The Knuckleheads of the Day award
Goes to Edward and Bettina Larsen of Cape Coral Florida. They are parents to three children ages 4, 14, and 17. This was the family the Coast Guard had to rescue after their boat got shipwrecked off the South Florida coast.
What parents take their children to sea when a hurricane is approaching. Do these people have any common sense? They endangered not only their lives but their children's. Plus forced the Coast Guard and authorities to have to search for them. This father and mother apparently have zero common sense and therefore Edward and Bettina Larsen are today's Knucklehead award winners.
By Christine Stapleton
Palm Beach Post Staff Writer
The U.S. Coast Guard plucked a Cape Coral family from a mangrove island off Everglades City about 2:30 p.m.

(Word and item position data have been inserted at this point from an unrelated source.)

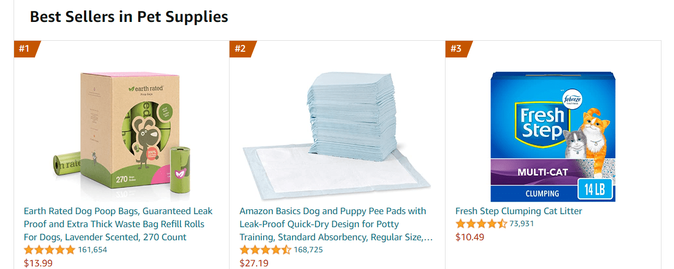This screenshot has width=674, height=269.
Task: Click the #2 rank badge
Action: pos(240,49)
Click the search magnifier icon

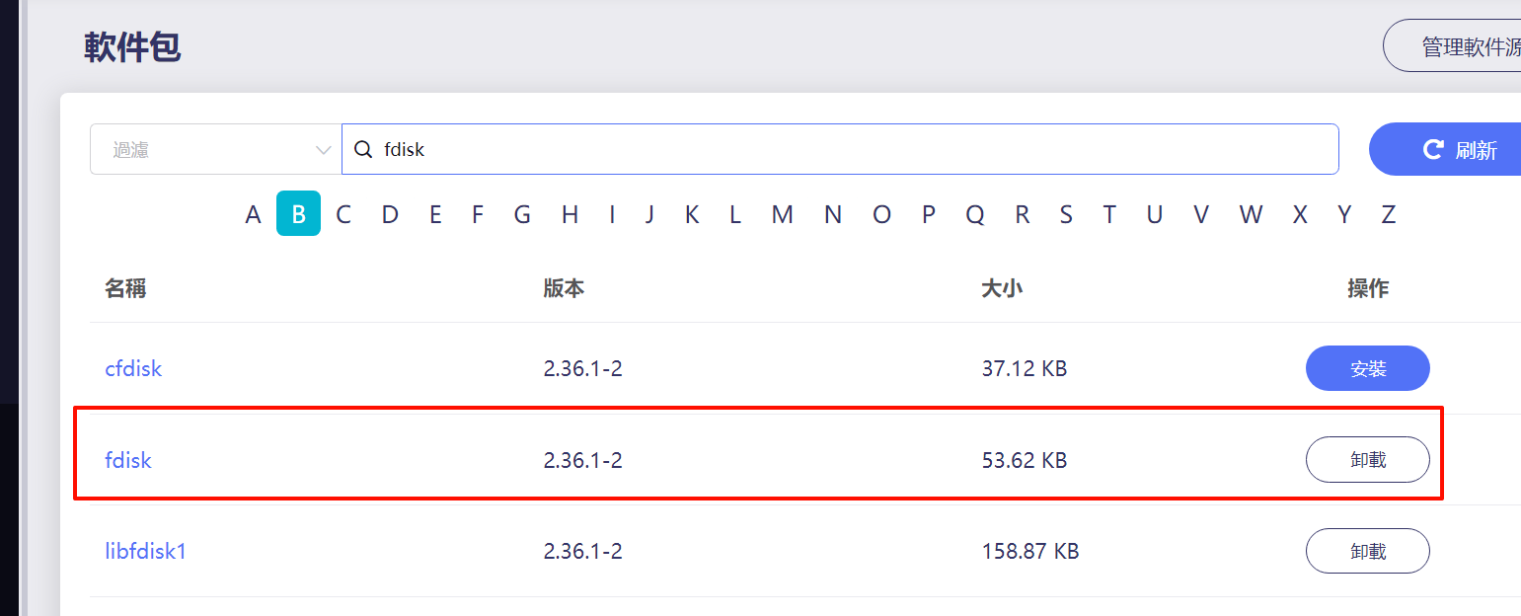click(x=363, y=149)
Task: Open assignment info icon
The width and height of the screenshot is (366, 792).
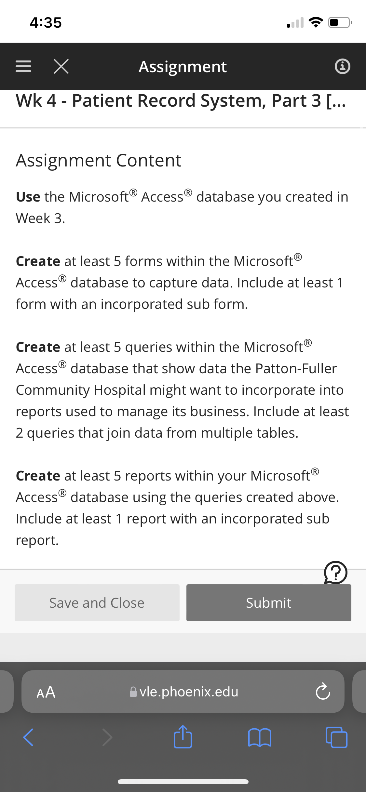Action: (x=343, y=67)
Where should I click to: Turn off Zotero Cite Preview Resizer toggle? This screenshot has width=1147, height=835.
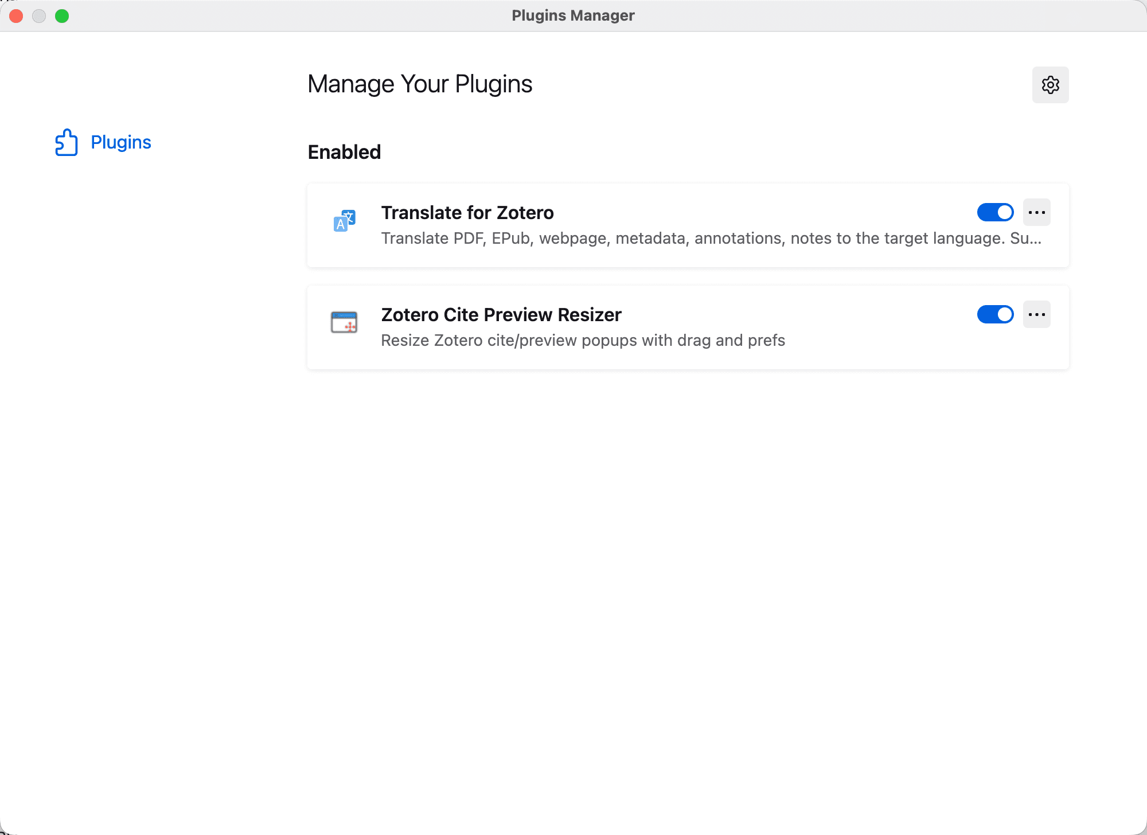point(995,314)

Friday, a day after the family tried to cross Florida Bay and failed to return home.
Edward and Bettina Larsen and their three children, ages 4, 14 and 17, were in good condition and did not need medical attention after being hoisted, one by one, aboard a Coast Guard HH-60 helicopter, according to a Coast Guard statement. The family's 24-foot Glasstron, single-engine power boat was beached on the island beside the family. The Coast Guard was interviewing the family to determine how they became stranded.

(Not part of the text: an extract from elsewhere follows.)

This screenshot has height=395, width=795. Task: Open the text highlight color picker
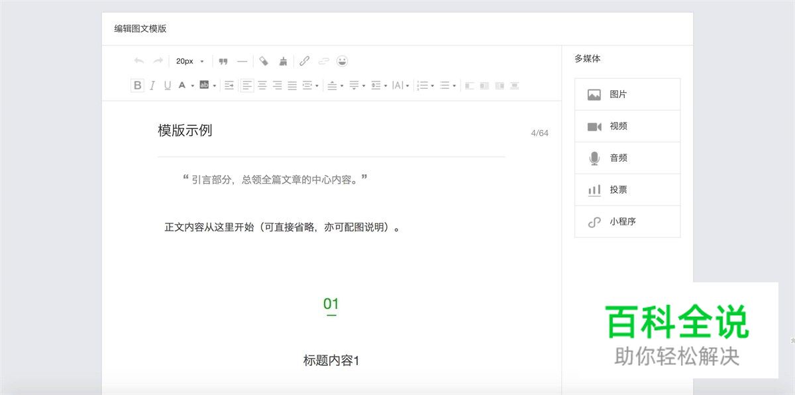[x=213, y=85]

The search for the Larsens began Thursday night after a family friend reported they had not returned home from a trip to Banana Bay resort in Marathon. The family left the resort early Thursday morning and had not been heard from.

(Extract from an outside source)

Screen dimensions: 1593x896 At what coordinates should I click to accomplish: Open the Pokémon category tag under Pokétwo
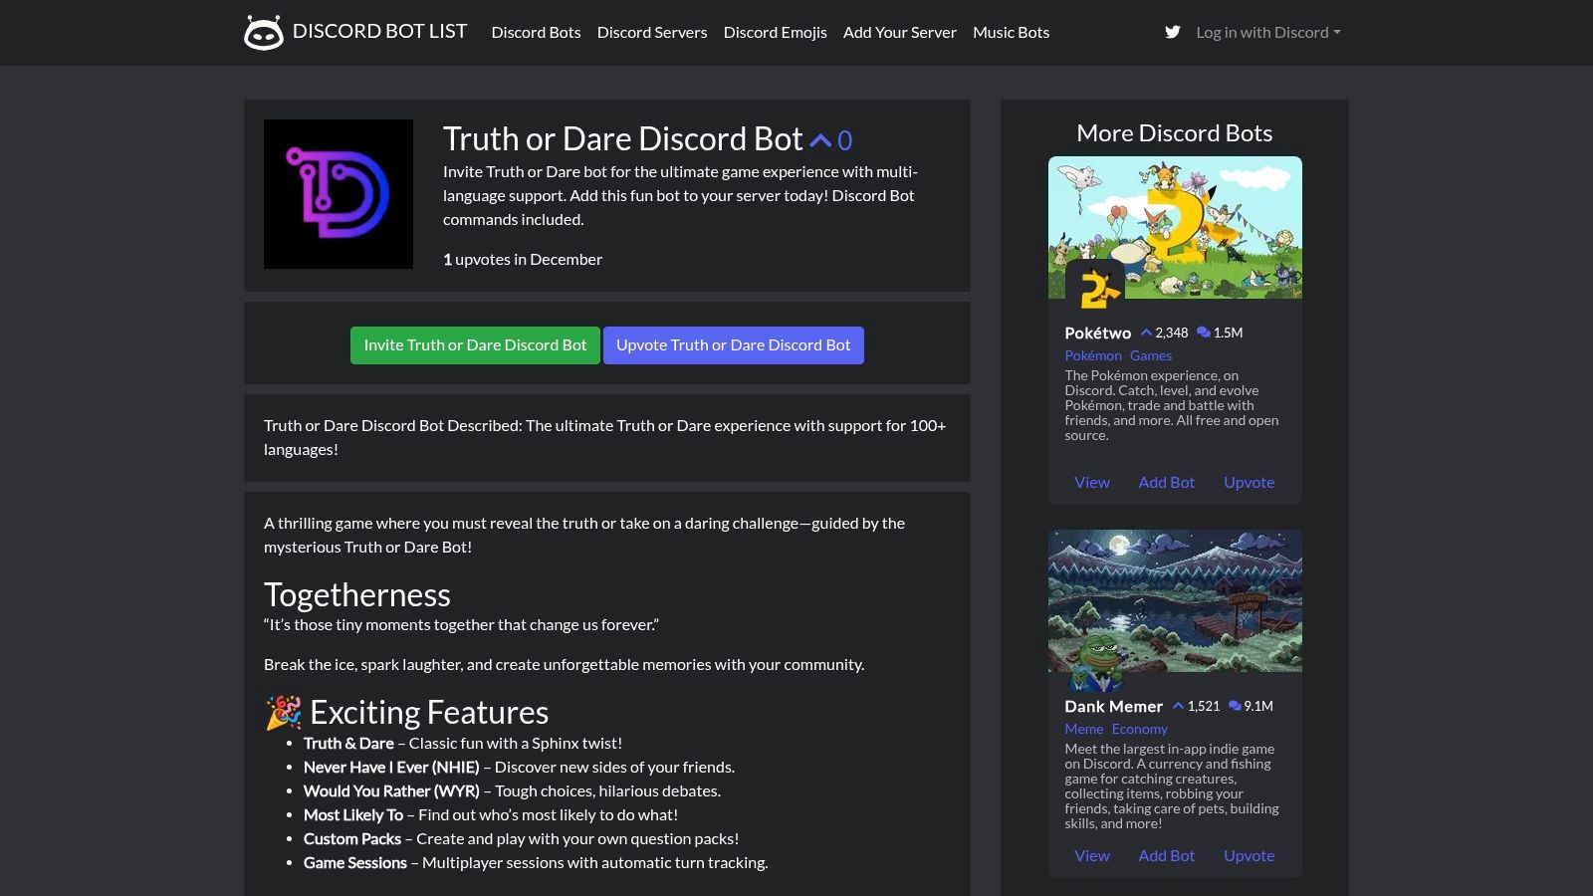(x=1092, y=355)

"They were concerned about the weather, but they thought they could outrun it," said Dave Boblitt, dockmaster at Banana Bay in Marathon. "They went back and forth about whether to leave Wednesday night or Thursday morning."
The family traveled to Marathon from their home in Cape Coral earlier in the week, the first time they had ever crossed Florida Bay in the boat, said Larsen's mother, Edwina Larsen of Punta Gorda.
"It was just going to be a two-day trip to the Keys, but they were having so much fun snorkeling that they decided to stay another day," she said. "I guess that storm just went down and followed him. Where he went I don't know."
Edwina Larsen said her son had grown up around boats in New York and "knows that Atlantic Ocean." Edward Larsen recently had equipped the boat, named Sea Note, with extra safety equipment before the family trip to the Keys, she said.